No início do ano passado, o governo zerou imposto de importação para diversos itens como máscaras, respiradores, cilindros de oxigênio, seringas, entre outros. Mas, para Lazzarini, a intervenção estatal foi pequena perto do que poderia ter sido feito. Ele lembra da "caravana" de empresários que acompanharam o presidente Jair Bolsonaro ao Supremo Tribunal Federal (STF) para pedir a continuidade de suas atividades.
Segundo Lazzarini, uma estratégia inteligente teria sido colocar essas empresas, sobretudo indústrias, para produzir os insumos tão necessários à crise e, de quebra, garantir a atividade econômica. "Era pra ter mapeado a estrutura produtiva e elevado a produção de determinados itens", afirma. Para ele, numa situação como essa é necessário ter mais Estado (de forma pontual e temporária) e menos Estado (no sentido de flexibilizar algumas regulações).

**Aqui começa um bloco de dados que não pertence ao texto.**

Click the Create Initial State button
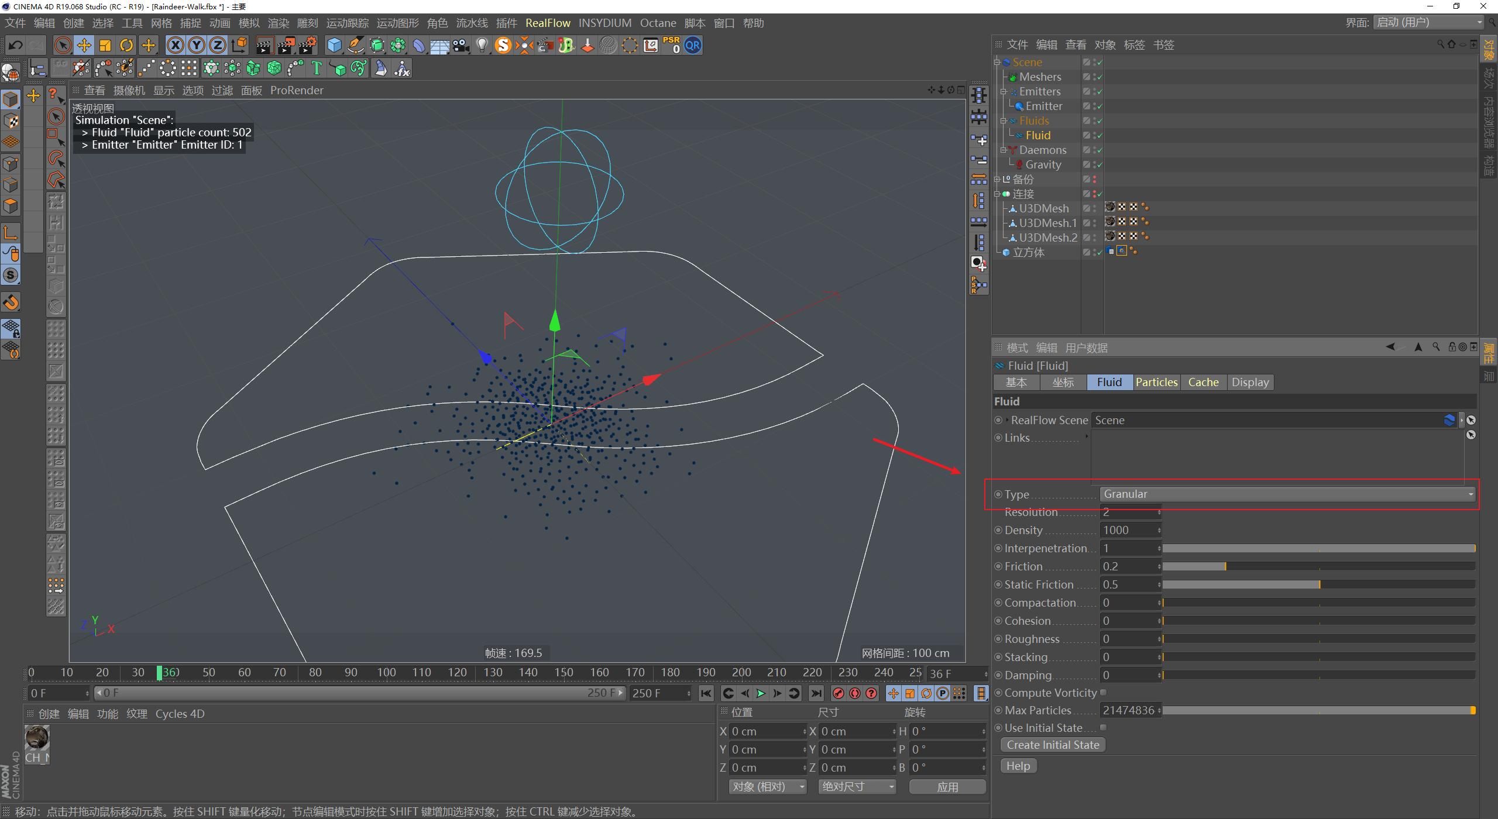Screen dimensions: 1498x819 click(x=1053, y=745)
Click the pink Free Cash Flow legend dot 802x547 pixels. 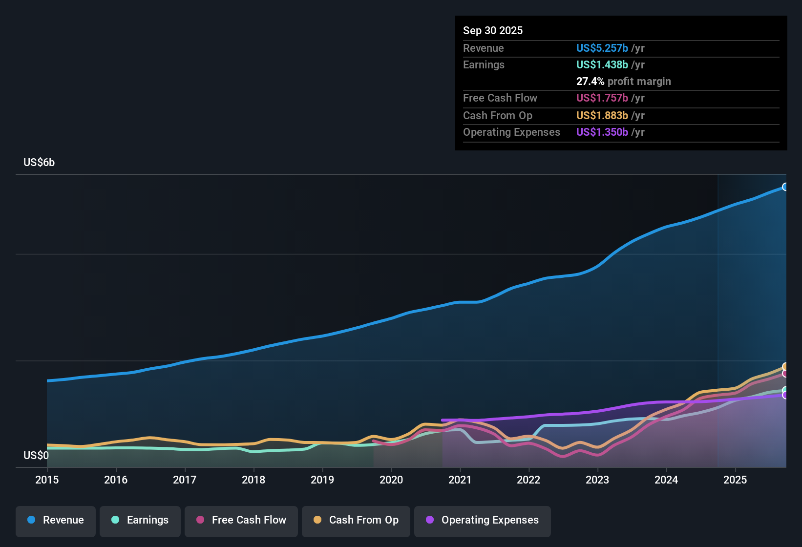coord(200,520)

"Uma estratégia inteligente seria fazer a intervenção mais rápida. A ação do Estado pouco efetiva alarga a necessidade e não resolve", critica, ressaltando que o Brasil voltou à estaca-zero ao vivenciar restrição de respiradores e esgotamento no número de leitos de UTI disponíveis. "É um caso patente de descoordenação. Há relutância do governo em assumir uma agenda."